Required action → Write back each entry precisely as it is given.

Stored data →
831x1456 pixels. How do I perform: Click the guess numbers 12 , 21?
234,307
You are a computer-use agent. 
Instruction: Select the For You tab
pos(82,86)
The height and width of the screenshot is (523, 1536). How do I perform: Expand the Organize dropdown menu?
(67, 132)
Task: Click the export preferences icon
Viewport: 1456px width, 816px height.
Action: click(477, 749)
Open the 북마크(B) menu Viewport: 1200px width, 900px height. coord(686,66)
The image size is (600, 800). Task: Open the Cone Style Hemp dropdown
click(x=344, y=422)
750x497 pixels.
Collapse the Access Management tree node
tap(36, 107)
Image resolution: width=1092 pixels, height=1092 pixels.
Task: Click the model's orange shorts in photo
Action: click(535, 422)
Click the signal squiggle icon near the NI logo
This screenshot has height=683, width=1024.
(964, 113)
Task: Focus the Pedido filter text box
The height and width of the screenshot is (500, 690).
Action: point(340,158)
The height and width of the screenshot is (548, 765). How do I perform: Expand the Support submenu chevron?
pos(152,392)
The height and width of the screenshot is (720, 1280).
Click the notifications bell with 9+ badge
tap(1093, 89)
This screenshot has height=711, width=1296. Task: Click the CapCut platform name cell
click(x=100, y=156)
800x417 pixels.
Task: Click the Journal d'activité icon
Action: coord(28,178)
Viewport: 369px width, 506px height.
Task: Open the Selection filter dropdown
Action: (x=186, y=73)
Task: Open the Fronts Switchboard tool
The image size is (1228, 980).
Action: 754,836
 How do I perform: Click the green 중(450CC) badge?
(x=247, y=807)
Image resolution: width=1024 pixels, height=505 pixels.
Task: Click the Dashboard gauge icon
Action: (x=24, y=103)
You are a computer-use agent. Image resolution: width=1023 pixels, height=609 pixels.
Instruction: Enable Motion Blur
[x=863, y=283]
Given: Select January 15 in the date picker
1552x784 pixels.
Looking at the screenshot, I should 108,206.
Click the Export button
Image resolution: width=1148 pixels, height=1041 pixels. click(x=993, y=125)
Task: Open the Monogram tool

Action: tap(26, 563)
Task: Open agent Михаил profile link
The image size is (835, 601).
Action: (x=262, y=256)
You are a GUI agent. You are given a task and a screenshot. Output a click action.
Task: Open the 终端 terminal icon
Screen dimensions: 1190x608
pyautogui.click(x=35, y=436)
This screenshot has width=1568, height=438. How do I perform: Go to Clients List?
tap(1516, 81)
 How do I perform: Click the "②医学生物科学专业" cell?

The completed task →
831x1456 pixels. How do I perform: Click the guess numbers 12 , 21?
234,307
You are a computer-use agent. 
Instruction: Select the For You tab
pos(82,86)
The height and width of the screenshot is (523, 1536). How do I perform: Expand the Organize dropdown menu?
(67, 132)
Task: Click the export preferences icon
Viewport: 1456px width, 816px height.
Action: click(477, 749)
Open the 북마크(B) menu Viewport: 1200px width, 900px height. coord(686,66)
The image size is (600, 800). Task: Open the Cone Style Hemp dropdown
click(x=344, y=422)
750x497 pixels.
Collapse the Access Management tree node
tap(36, 107)
Image resolution: width=1092 pixels, height=1092 pixels.
Task: Click the model's orange shorts in photo
Action: click(535, 422)
Click the signal squiggle icon near the NI logo
This screenshot has height=683, width=1024.
(964, 113)
Task: Focus the Pedido filter text box
The height and width of the screenshot is (500, 690).
Action: point(340,158)
The height and width of the screenshot is (548, 765). How do I perform: Expand the Support submenu chevron?
pos(152,392)
The height and width of the screenshot is (720, 1280).
Click the notifications bell with 9+ badge
tap(1093, 89)
This screenshot has height=711, width=1296. Task: Click the CapCut platform name cell
click(x=100, y=156)
800x417 pixels.
Task: Click the Journal d'activité icon
Action: coord(28,178)
Viewport: 369px width, 506px height.
Task: Open the Selection filter dropdown
Action: (x=186, y=73)
Task: Open the Fronts Switchboard tool
The image size is (1228, 980).
Action: 754,836
 How do I perform: Click the green 중(450CC) badge?
(x=247, y=807)
Image resolution: width=1024 pixels, height=505 pixels.
Task: Click the Dashboard gauge icon
Action: (x=24, y=103)
You are a computer-use agent. Image resolution: width=1023 pixels, height=609 pixels.
Instruction: Enable Motion Blur
[x=863, y=283]
Given: Select January 15 in the date picker
1552x784 pixels.
Looking at the screenshot, I should 108,206.
Click the Export button
Image resolution: width=1148 pixels, height=1041 pixels. click(x=993, y=125)
Task: Open the Monogram tool

Action: tap(26, 563)
Task: Open agent Михаил profile link
The image size is (835, 601).
Action: (x=262, y=256)
You are a GUI agent. You are given a task and a screenshot. Output a click action.
Task: Open the 终端 terminal icon
Screen dimensions: 1190x608
pyautogui.click(x=35, y=436)
This screenshot has width=1568, height=438. How do I perform: Go to Clients List?
tap(1516, 81)
 How do I perform: Click the "②医学生物科学专业" cell?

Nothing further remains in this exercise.